Even where a line looks wrong, copy it exactly and include every entry.

● ● ● ●

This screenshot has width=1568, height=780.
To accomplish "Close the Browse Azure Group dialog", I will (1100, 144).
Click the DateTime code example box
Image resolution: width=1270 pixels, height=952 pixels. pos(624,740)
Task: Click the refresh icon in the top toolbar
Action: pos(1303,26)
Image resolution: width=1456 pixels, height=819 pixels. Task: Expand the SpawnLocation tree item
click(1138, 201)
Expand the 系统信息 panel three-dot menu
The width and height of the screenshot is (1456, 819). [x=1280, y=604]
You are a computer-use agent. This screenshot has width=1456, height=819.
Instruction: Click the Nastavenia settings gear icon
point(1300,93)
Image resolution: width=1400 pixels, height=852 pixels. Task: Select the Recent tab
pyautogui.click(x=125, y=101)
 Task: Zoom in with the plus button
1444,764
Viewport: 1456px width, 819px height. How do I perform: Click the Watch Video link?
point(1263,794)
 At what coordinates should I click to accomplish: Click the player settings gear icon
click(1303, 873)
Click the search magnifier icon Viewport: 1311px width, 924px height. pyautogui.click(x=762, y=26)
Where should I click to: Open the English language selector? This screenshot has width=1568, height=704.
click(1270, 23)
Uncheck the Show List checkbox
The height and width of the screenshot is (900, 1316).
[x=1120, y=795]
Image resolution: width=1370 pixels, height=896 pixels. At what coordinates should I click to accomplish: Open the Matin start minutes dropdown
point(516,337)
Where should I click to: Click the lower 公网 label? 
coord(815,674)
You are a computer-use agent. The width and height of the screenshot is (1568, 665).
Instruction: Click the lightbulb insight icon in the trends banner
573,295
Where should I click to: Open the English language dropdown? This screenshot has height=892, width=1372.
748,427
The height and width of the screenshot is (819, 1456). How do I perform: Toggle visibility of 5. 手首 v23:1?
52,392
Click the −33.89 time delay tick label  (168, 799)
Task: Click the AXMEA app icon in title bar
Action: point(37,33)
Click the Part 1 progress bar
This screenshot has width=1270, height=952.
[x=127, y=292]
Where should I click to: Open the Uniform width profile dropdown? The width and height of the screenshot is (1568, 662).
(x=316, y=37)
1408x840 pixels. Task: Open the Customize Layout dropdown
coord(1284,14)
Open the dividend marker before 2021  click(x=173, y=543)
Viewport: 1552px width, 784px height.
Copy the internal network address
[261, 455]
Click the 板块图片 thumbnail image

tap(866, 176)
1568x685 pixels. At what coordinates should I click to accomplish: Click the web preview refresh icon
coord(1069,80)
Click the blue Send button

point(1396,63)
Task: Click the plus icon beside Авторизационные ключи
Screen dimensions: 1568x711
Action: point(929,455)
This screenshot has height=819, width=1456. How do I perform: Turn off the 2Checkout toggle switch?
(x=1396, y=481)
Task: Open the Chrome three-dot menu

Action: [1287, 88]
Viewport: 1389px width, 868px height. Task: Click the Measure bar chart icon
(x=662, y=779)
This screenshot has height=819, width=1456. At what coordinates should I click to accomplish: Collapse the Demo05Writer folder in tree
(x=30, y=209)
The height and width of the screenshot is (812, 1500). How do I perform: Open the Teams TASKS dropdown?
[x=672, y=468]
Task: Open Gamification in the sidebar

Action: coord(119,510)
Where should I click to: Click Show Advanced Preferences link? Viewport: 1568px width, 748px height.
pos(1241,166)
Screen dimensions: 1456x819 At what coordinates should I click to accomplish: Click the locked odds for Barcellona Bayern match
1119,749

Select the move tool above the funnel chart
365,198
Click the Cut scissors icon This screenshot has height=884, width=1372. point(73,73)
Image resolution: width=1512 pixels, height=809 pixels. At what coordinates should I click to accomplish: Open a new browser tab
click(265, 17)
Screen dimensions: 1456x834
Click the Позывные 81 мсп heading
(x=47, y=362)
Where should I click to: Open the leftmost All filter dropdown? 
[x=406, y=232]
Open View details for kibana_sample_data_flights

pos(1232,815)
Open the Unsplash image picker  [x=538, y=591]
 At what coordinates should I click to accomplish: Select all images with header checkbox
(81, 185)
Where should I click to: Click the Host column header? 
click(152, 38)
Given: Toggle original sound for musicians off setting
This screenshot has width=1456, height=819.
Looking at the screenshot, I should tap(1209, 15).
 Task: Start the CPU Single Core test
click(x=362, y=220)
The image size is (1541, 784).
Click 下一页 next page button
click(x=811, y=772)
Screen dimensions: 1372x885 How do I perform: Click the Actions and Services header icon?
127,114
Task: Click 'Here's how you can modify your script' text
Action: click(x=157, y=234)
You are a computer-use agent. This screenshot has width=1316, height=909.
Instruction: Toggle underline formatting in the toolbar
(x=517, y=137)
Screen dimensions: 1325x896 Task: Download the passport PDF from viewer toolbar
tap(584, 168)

● ● ● ●

OUTPUT FOR THIS EXERCISE:
This screenshot has width=1568, height=780.
To accomplish "Close the Browse Azure Group dialog", I will (1100, 144).
Click the DateTime code example box
Image resolution: width=1270 pixels, height=952 pixels. pos(624,740)
Task: Click the refresh icon in the top toolbar
Action: pos(1303,26)
Image resolution: width=1456 pixels, height=819 pixels. Task: Expand the SpawnLocation tree item
click(1138, 201)
Expand the 系统信息 panel three-dot menu
The width and height of the screenshot is (1456, 819). [x=1280, y=604]
You are a computer-use agent. This screenshot has width=1456, height=819.
Instruction: Click the Nastavenia settings gear icon
point(1300,93)
Image resolution: width=1400 pixels, height=852 pixels. Task: Select the Recent tab
pyautogui.click(x=125, y=101)
 Task: Zoom in with the plus button
1444,764
Viewport: 1456px width, 819px height. How do I perform: Click the Watch Video link?
point(1263,794)
 At what coordinates should I click to accomplish: Click the player settings gear icon
click(1303, 873)
Click the search magnifier icon Viewport: 1311px width, 924px height. pyautogui.click(x=762, y=26)
Where should I click to: Open the English language selector? This screenshot has width=1568, height=704.
click(1270, 23)
Uncheck the Show List checkbox
The height and width of the screenshot is (900, 1316).
[x=1120, y=795]
Image resolution: width=1370 pixels, height=896 pixels. At what coordinates should I click to accomplish: Open the Matin start minutes dropdown
point(516,337)
Where should I click to: Click the lower 公网 label? 
coord(815,674)
You are a computer-use agent. The width and height of the screenshot is (1568, 665).
Instruction: Click the lightbulb insight icon in the trends banner
573,295
Where should I click to: Open the English language dropdown? This screenshot has height=892, width=1372.
748,427
The height and width of the screenshot is (819, 1456). How do I perform: Toggle visibility of 5. 手首 v23:1?
52,392
Click the −33.89 time delay tick label  (168, 799)
Task: Click the AXMEA app icon in title bar
Action: point(37,33)
Click the Part 1 progress bar
This screenshot has width=1270, height=952.
[x=127, y=292]
Where should I click to: Open the Uniform width profile dropdown? The width and height of the screenshot is (1568, 662).
(x=316, y=37)
1408x840 pixels. Task: Open the Customize Layout dropdown
coord(1284,14)
Open the dividend marker before 2021  click(x=173, y=543)
Viewport: 1552px width, 784px height.
Copy the internal network address
[261, 455]
Click the 板块图片 thumbnail image

tap(866, 176)
1568x685 pixels. At what coordinates should I click to accomplish: Click the web preview refresh icon
coord(1069,80)
Click the blue Send button

point(1396,63)
Task: Click the plus icon beside Авторизационные ключи
Screen dimensions: 1568x711
Action: point(929,455)
This screenshot has height=819, width=1456. How do I perform: Turn off the 2Checkout toggle switch?
(x=1396, y=481)
Task: Open the Chrome three-dot menu

Action: [1287, 88]
Viewport: 1389px width, 868px height. Task: Click the Measure bar chart icon
(x=662, y=779)
This screenshot has height=819, width=1456. At what coordinates should I click to accomplish: Collapse the Demo05Writer folder in tree
(x=30, y=209)
The height and width of the screenshot is (812, 1500). How do I perform: Open the Teams TASKS dropdown?
[x=672, y=468]
Task: Open Gamification in the sidebar

Action: coord(119,510)
Where should I click to: Click Show Advanced Preferences link? Viewport: 1568px width, 748px height.
pos(1241,166)
Screen dimensions: 1456x819 At what coordinates should I click to accomplish: Click the locked odds for Barcellona Bayern match
1119,749

Select the move tool above the funnel chart
365,198
Click the Cut scissors icon This screenshot has height=884, width=1372. point(73,73)
Image resolution: width=1512 pixels, height=809 pixels. At what coordinates should I click to accomplish: Open a new browser tab
click(265, 17)
Screen dimensions: 1456x834
Click the Позывные 81 мсп heading
(x=47, y=362)
Where should I click to: Open the leftmost All filter dropdown? 
[x=406, y=232]
Open View details for kibana_sample_data_flights

pos(1232,815)
Open the Unsplash image picker  [x=538, y=591]
 At what coordinates should I click to accomplish: Select all images with header checkbox
(81, 185)
Where should I click to: Click the Host column header? 
click(152, 38)
Given: Toggle original sound for musicians off setting
This screenshot has width=1456, height=819.
Looking at the screenshot, I should tap(1209, 15).
 Task: Start the CPU Single Core test
click(x=362, y=220)
The image size is (1541, 784).
Click 下一页 next page button
click(x=811, y=772)
Screen dimensions: 1372x885 How do I perform: Click the Actions and Services header icon?
127,114
Task: Click 'Here's how you can modify your script' text
Action: click(x=157, y=234)
You are a computer-use agent. This screenshot has width=1316, height=909.
Instruction: Toggle underline formatting in the toolbar
(x=517, y=137)
Screen dimensions: 1325x896 Task: Download the passport PDF from viewer toolbar
tap(584, 168)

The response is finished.